■ Exercise objective ■
Could you work out the number of lines in the listing that include the word "computer" and reply with that figure alone?

■ Recorded information ■

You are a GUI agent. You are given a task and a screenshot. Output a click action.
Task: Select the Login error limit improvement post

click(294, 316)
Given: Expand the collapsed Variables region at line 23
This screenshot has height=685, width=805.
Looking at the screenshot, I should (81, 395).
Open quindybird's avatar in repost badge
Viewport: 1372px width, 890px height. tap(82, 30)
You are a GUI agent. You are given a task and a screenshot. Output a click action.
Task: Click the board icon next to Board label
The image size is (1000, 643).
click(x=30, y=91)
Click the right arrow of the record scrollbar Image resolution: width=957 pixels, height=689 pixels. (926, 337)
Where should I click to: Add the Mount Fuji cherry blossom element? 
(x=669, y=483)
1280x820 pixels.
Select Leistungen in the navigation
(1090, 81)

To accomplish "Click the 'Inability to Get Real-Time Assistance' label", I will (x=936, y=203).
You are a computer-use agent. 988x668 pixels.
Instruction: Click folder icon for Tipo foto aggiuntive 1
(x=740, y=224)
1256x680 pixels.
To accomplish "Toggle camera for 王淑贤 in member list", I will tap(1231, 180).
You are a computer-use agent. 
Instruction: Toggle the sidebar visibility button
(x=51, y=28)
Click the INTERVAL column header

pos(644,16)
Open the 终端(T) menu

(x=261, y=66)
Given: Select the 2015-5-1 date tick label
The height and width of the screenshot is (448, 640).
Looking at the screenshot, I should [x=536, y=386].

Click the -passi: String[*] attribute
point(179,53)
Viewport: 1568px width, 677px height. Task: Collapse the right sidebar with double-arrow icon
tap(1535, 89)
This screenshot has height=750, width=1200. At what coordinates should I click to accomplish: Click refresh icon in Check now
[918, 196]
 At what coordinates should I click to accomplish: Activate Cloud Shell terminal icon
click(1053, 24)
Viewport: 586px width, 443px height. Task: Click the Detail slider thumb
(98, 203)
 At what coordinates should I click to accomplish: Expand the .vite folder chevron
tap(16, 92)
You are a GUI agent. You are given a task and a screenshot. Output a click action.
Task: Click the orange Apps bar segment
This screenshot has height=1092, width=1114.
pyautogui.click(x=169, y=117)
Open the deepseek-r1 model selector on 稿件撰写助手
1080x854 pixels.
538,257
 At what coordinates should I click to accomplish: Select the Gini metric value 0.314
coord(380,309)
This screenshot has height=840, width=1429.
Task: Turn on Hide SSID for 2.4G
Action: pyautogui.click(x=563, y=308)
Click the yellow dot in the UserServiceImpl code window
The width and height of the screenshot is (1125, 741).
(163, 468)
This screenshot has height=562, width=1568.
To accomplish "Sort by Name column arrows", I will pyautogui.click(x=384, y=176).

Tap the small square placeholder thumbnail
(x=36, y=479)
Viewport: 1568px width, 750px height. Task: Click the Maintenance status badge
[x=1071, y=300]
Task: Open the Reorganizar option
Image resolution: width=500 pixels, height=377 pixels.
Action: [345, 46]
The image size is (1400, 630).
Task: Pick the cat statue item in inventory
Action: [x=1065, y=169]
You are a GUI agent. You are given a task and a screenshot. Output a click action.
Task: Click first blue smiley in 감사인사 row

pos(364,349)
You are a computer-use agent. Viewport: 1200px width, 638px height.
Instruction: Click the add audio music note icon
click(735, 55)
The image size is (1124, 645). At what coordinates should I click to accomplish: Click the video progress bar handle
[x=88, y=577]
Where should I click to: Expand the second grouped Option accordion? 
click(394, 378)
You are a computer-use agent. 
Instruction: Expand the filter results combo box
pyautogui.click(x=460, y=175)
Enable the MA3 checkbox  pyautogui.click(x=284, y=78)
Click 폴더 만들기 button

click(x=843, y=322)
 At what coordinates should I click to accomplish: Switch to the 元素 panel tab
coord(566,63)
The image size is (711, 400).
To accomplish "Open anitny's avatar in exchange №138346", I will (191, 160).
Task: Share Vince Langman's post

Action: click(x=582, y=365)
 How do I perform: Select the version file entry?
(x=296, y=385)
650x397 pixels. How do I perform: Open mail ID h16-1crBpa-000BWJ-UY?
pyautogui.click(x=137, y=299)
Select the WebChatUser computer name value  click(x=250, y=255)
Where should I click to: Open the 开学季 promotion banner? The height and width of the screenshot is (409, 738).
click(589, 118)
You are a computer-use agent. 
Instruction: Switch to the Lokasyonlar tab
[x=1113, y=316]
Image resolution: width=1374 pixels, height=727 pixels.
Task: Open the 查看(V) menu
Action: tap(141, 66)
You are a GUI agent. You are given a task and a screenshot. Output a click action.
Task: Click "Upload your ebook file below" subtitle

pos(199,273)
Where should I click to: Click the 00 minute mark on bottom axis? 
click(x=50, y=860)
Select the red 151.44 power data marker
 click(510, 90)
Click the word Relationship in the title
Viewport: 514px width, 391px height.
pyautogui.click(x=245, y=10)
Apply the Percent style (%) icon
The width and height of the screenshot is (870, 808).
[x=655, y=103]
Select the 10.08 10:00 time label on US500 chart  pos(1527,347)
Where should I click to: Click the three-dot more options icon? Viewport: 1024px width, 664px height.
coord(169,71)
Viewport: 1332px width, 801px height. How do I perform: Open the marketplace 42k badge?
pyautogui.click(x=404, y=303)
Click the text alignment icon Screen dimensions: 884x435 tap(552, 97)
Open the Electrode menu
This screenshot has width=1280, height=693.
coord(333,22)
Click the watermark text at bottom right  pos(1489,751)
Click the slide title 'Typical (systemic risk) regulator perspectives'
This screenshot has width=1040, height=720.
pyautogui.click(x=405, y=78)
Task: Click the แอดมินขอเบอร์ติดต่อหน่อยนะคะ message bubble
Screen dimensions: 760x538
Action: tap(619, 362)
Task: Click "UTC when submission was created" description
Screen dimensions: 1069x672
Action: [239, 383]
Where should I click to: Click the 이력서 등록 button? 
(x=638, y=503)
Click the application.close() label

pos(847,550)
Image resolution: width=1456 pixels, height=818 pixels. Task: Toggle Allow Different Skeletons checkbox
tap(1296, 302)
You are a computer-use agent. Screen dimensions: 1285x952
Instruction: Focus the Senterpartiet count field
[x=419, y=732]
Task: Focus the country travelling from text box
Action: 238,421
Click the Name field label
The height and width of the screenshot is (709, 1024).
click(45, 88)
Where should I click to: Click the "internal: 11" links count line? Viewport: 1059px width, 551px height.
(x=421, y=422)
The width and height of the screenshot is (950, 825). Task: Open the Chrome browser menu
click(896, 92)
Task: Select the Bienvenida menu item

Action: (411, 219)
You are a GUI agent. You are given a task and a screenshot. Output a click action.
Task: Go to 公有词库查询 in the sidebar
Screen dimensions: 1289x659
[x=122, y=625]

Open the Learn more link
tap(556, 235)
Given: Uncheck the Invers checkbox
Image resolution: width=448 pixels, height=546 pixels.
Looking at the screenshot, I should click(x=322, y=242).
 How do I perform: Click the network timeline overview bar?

■ Response below ■
7